§ Requirements
1 - Copy out the passage about learning from Twitter in full, word for word.
2 - Reproduce only the rows from the line containing "Task: Open the Communications tab" through the line containing "pos(1571,645)", both included, with "gallery" swapped for "album" and everything else left unchanged.

§ Source excerpt
** start **
Twitter is one of the most underutilized learning tools available. Every second, there are 6,000 tweets about life, experiences, news, and learnings. Learning changes every time we are presented with new information and Twitter holds massive amounts.
Over a year ago, I started to analyze the information that I was taking in on Twitter. I was following a few lingering friends from high school, random people from college, co-workers, and a few successful C-levels. My Twitter feed was full of ordinary information.
My Twitter feed was like me.
But what was I learning?
- That Search Engine Journal had another great article on SEO?
- That my friend’s husband had a awesome car?
- That Search Engine Watch had another great article on PPC that was different than Search Engine Journal?
My knowledge was limited by the people I was following.
One day, I was browsing Twitter, and I found a tool to analyze my tweets. Being a data nerd, I jumped in. After checking the results, one stat stuck out: “@elioverbey retweeted 71% men and 29% women.”
I had broken Twitter.
Based on the stark results above, I knew I probably had more unbalanced issues. The tool didn’t analyze my followers – just my tweets – so I went and did that myself. After a quick analysis, I realized I was following mostly 25-44 year olds with advanced degrees.
I was following me. How could I be learning the best information if I was only following me? And the even scarier thought:
What if I was learning wrong information? What if I could be learning more?
** end **
§ Extracted records
** start **
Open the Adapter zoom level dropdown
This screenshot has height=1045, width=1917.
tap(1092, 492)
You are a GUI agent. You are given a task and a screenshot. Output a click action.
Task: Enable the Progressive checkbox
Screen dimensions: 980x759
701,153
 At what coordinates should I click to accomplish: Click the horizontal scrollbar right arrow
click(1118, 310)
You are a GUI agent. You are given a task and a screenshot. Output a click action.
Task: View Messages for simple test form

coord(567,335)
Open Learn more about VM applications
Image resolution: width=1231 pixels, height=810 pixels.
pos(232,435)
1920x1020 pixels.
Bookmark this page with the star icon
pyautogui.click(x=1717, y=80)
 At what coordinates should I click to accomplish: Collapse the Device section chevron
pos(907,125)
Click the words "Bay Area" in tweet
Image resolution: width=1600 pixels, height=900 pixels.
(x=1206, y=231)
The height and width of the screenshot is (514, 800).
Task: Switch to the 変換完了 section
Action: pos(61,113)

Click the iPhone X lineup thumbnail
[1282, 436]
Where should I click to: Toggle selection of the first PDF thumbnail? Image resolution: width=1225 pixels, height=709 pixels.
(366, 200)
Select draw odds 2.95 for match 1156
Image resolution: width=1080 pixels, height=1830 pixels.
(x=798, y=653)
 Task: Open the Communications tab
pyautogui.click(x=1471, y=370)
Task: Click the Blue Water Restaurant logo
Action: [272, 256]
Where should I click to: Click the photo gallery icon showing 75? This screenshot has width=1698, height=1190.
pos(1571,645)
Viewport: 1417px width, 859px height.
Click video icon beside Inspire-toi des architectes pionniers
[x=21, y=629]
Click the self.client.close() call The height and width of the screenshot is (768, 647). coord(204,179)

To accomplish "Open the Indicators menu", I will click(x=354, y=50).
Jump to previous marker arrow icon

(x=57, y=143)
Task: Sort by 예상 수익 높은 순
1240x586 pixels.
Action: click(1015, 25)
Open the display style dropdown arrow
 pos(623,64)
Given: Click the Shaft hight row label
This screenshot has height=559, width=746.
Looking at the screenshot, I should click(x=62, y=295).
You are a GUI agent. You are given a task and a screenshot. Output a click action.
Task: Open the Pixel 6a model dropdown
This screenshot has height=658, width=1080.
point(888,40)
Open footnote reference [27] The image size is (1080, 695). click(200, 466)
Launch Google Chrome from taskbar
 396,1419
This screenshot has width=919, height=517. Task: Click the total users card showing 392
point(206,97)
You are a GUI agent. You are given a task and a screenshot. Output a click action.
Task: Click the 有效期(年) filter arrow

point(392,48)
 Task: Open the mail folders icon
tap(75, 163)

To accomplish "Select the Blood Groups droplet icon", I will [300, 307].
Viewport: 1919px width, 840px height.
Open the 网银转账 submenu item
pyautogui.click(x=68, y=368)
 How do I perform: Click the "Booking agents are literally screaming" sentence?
** end **
§ Worked solutions
1 -
Twitter is one of the most underutilized learning tools available. Every second, there are 6,000 tweets about life, experiences, news, and learnings. Learning changes every time we are presented with new information and Twitter holds massive amounts.
Over a year ago, I started to analyze the information that I was taking in on Twitter. I was following a few lingering friends from high school, random people from college, co-workers, and a few successful C-levels. My Twitter feed was full of ordinary information.
My Twitter feed was like me.
But what was I learning?
- That Search Engine Journal had another great article on SEO?
- That my friend’s husband had a awesome car?
- That Search Engine Watch had another great article on PPC that was different than Search Engine Journal?
My knowledge was limited by the people I was following.
One day, I was browsing Twitter, and I found a tool to analyze my tweets. Being a data nerd, I jumped in. After checking the results, one stat stuck out: “@elioverbey retweeted 71% men and 29% women.”
I had broken Twitter.
Based on the stark results above, I knew I probably had more unbalanced issues. The tool didn’t analyze my followers – just my tweets – so I went and did that myself. After a quick analysis, I realized I was following mostly 25-44 year olds with advanced degrees.
I was following me. How could I be learning the best information if I was only following me? And the even scarier thought:
What if I was learning wrong information? What if I could be learning more?

2 -
 Task: Open the Communications tab
pyautogui.click(x=1471, y=370)
Task: Click the Blue Water Restaurant logo
Action: [272, 256]
Where should I click to: Click the photo album icon showing 75? This screenshot has width=1698, height=1190.
pos(1571,645)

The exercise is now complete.